Brief 1 - Please copy everything in the hazard reporting text from "One example cited" down to "as a hazard.".
Brief 2 - In the hazard reporting text, what were stories about near misses observed to travel faster than?

Selected text -
....

Based on a review of the literature, they identify five areas that hazard reporting systems were meant to facilitate or enhance within organisations.

Results

Each of the five proposed hazard reporting areas will now be discussed in the context of the findings.

1.       Sharing experiences

Reports are supposed to be used to enable experiences that can be shared with other individuals or groups.

Within the departments observed, the researchers saw people sharing incident stories to improve the knowledge or understanding of the operators who received the info. Stories were shared and discussed between work crews.

Most of the shared stories observed by the researcher “were between operators, or operators and contractors, and were around tricky work situations they had encountered”. Here, “The researcher could not find any signs that these stories had been reported into the digital reporting system”.

Operators discussed the situations, what made that situation difficult and how they responded; none of these stories were found to be centred on the presence of a unique or new hazard. The stories instead “were about cases where operators had to adjust because they had to work under tighter constraints than usual, wanted to avoid hindering the public, or had a difficult time making sense of the situation”.

Stories also involved actual injuries, near deaths and near misses. The stories about near misses “were observed to travel faster than the formal reporting system facilitated”.

In one instance of a circulated digital message, the supervisors had already discussed the event with each other in-depth; these stories “did not capture hazards, and it was not clear whether the reporting system facilitated the sharing of the stories, or whether the reporting system only recorded the incidents that would have been shared regardless of the reporting system”.

2.       Organisational learning

Hazard reports are purported to enhance organisational learning.

Based on this data, “There was no indication that the hazard reporting system contributed to identifying new hazards and improvements in terms of systematic changes”.

Further, there were no observed cases where hazard reports “captured anything that was not already considered to be a hazard before the report was made”.

Based on some hazard reports, it was observed that the report would indicate that a hazard was present but “not that something should be considered a hazard that was not considered a hazard before, nor that things should be organised differently in the future”.

That is, remedial action following such issues “restored the system to the old norm, rather than establish a new norm”.

One example cited was that a hazard report didn’t “make the experienced operators aware of a danger they did not already know to avoid”, however “it helped the experienced operators realise that something could be improved in their current work area”; although in that example, the authors discuss how the issue may be classified as a missing barrier rather than as a hazard.

No evidence was found that the hazard reporting led to organisations learning to consider new things as hazard. Specifically:

·       Reports captured elements that were used to flag the presence of a hazard, but not something should be considered a hazard

·       Examples were found where dangerous conditions were communicated and shared outside of the hazard system and this led to long-term improvements

·       However, “while it is possible to achieve organisational learning through hazard reporting, the hazard label and a focus on sharing things considered ‘unknown’, leads people to only share a subset of all things that they recognise as issues or improvement opportunities through a hazard reporting system”

 3.       Extending organisational memory

Another purported belief is that reporting systems can extend organisational memory, by acting as a “collective memory which can be consulted when exploring ideas or making decisions”.

While there was observed to be a belief about the role of reporting systems for long-term memory, “no evidence was found that digitally reported hazards contributed to this”.

Operators believed that their submitted hazard reports would go into a general database, but didn’t write them with the intention for it to act as a long-term learning process.

....

Excerpted data -
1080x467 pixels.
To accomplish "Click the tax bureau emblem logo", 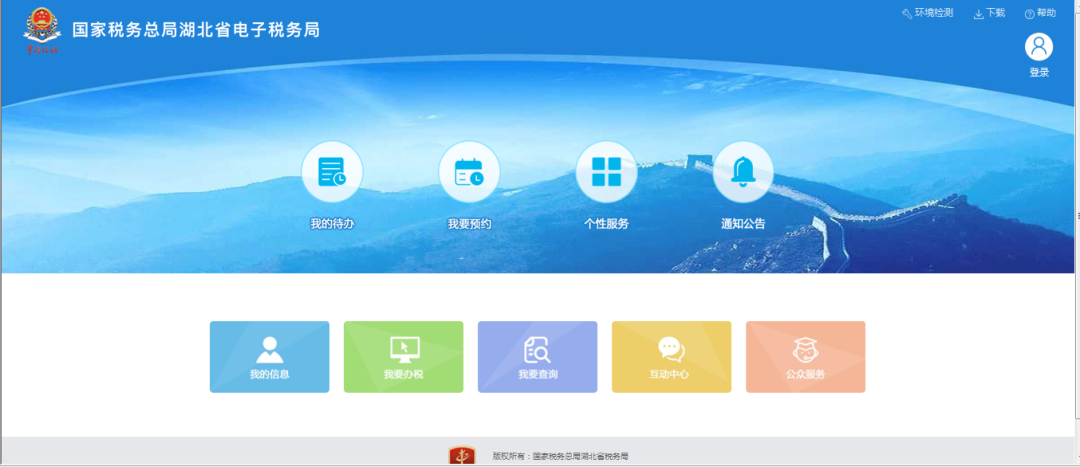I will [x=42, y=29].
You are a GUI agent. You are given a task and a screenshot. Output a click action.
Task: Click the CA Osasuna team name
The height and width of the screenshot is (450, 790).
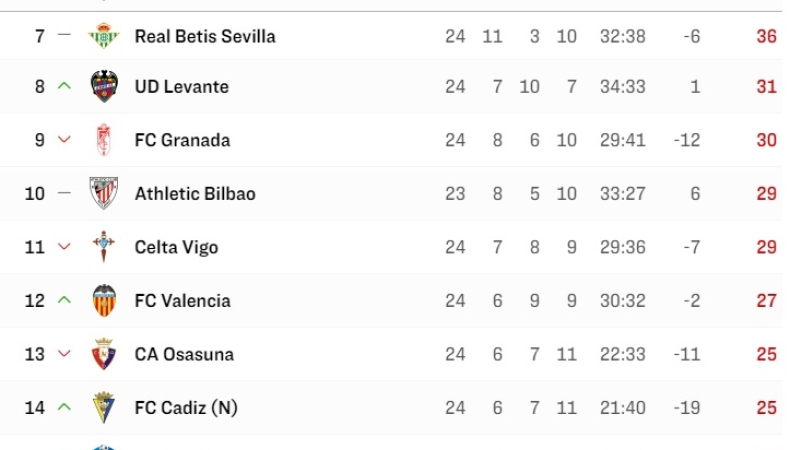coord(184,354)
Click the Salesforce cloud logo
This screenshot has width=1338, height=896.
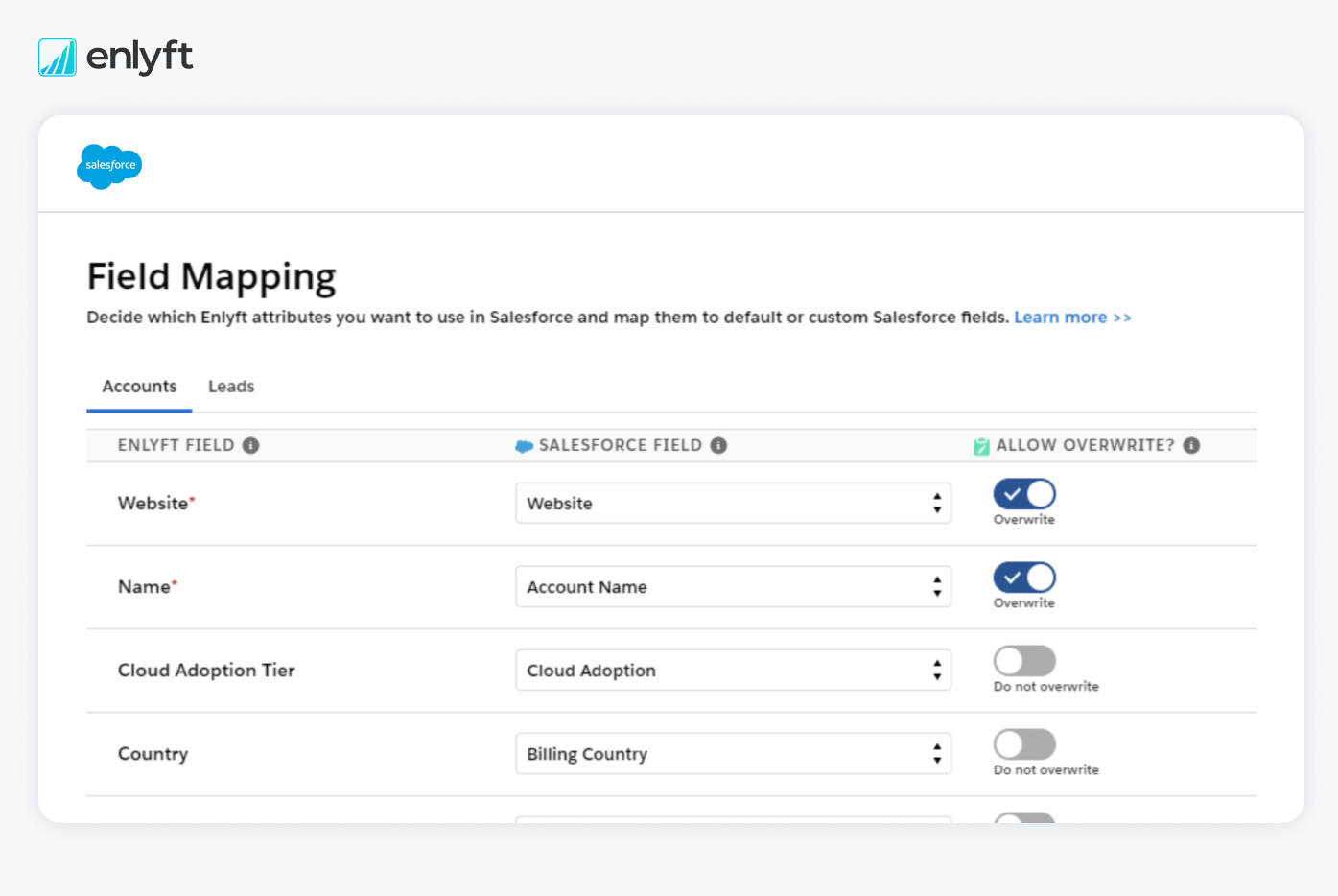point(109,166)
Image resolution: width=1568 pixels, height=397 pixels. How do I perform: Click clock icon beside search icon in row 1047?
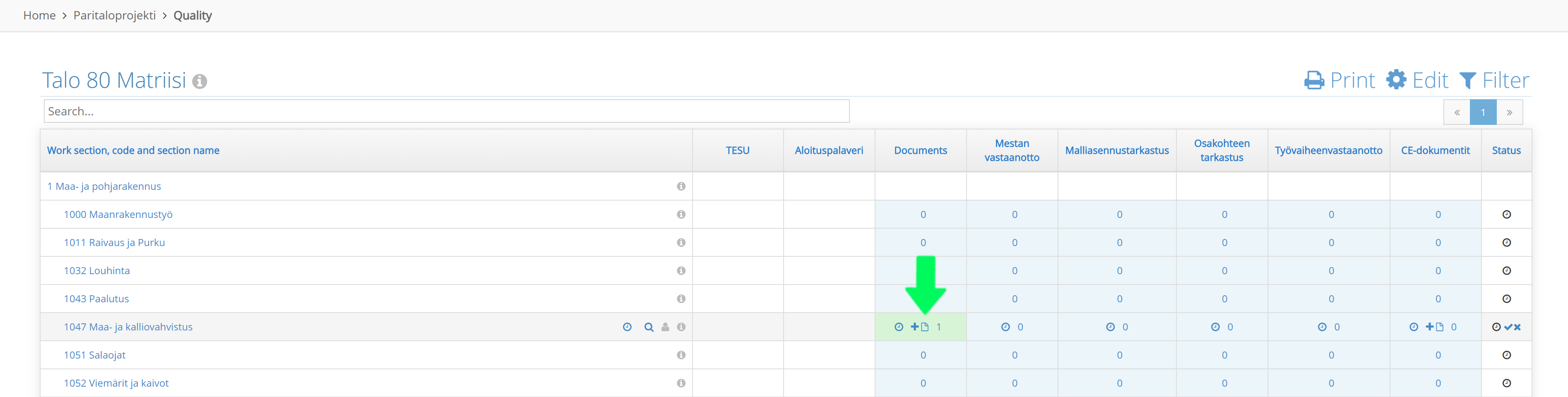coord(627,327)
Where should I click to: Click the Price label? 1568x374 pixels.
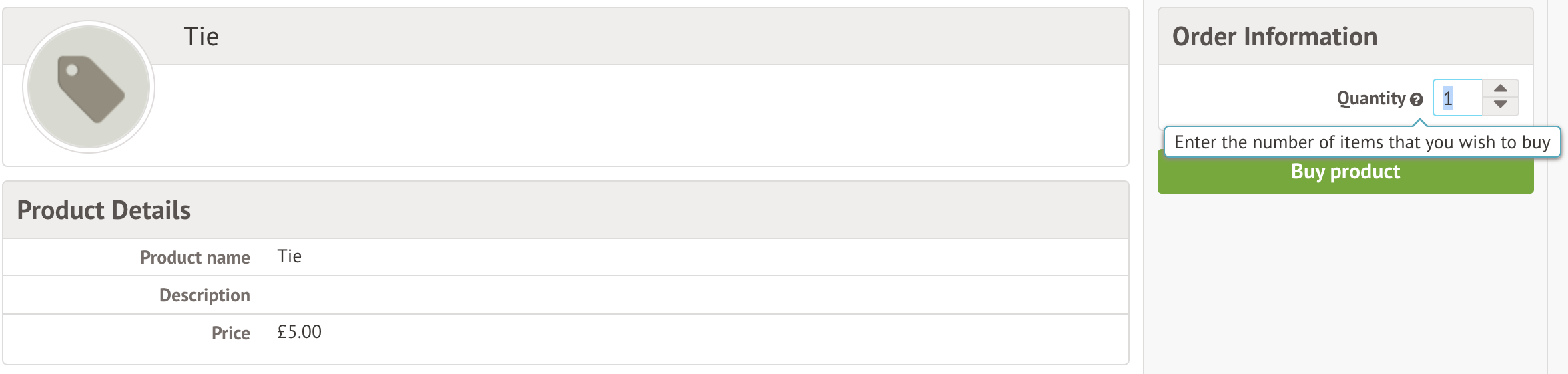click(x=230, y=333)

....

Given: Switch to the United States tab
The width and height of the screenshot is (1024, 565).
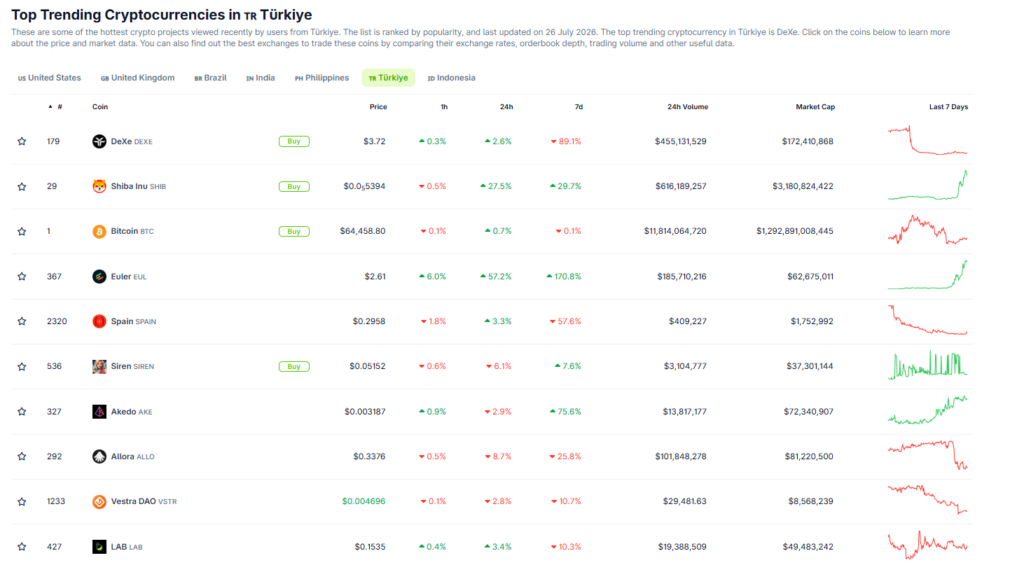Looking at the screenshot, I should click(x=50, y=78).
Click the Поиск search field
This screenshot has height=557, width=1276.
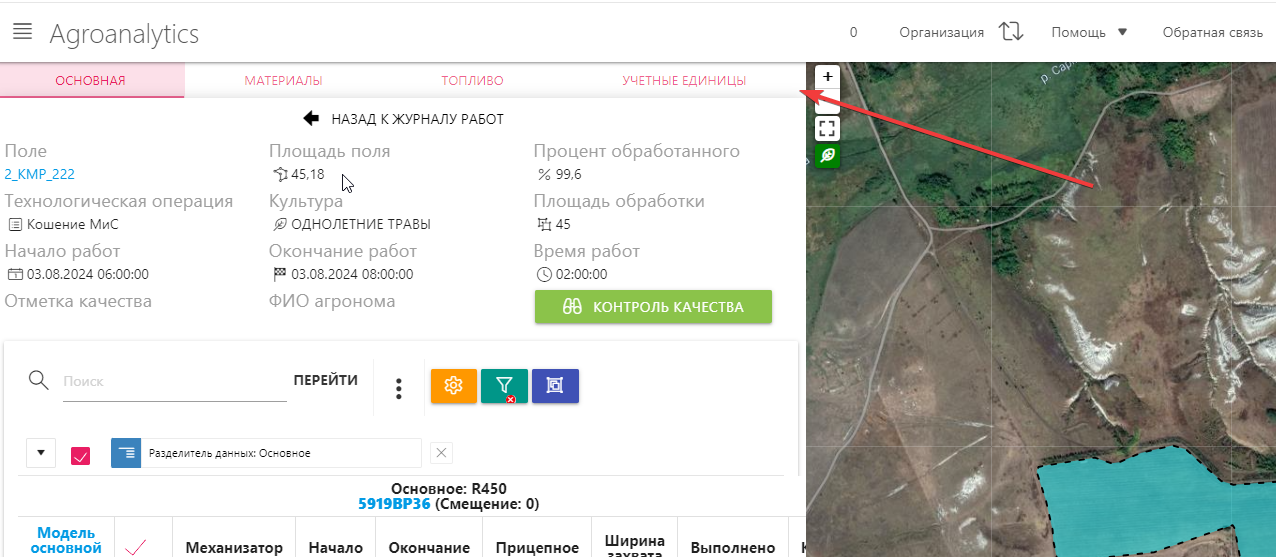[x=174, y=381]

....

Exercise result 1 -
One example cited was that a hazard report didn’t “make the experienced operators aware of a danger they did not already know to avoid”, however “it helped the experienced operators realise that something could be improved in their current work area”; although in that example, the authors discuss how the issue may be classified as a missing barrier rather than as a hazard.

Exercise result 2 - They traveled faster than the formal reporting system facilitated.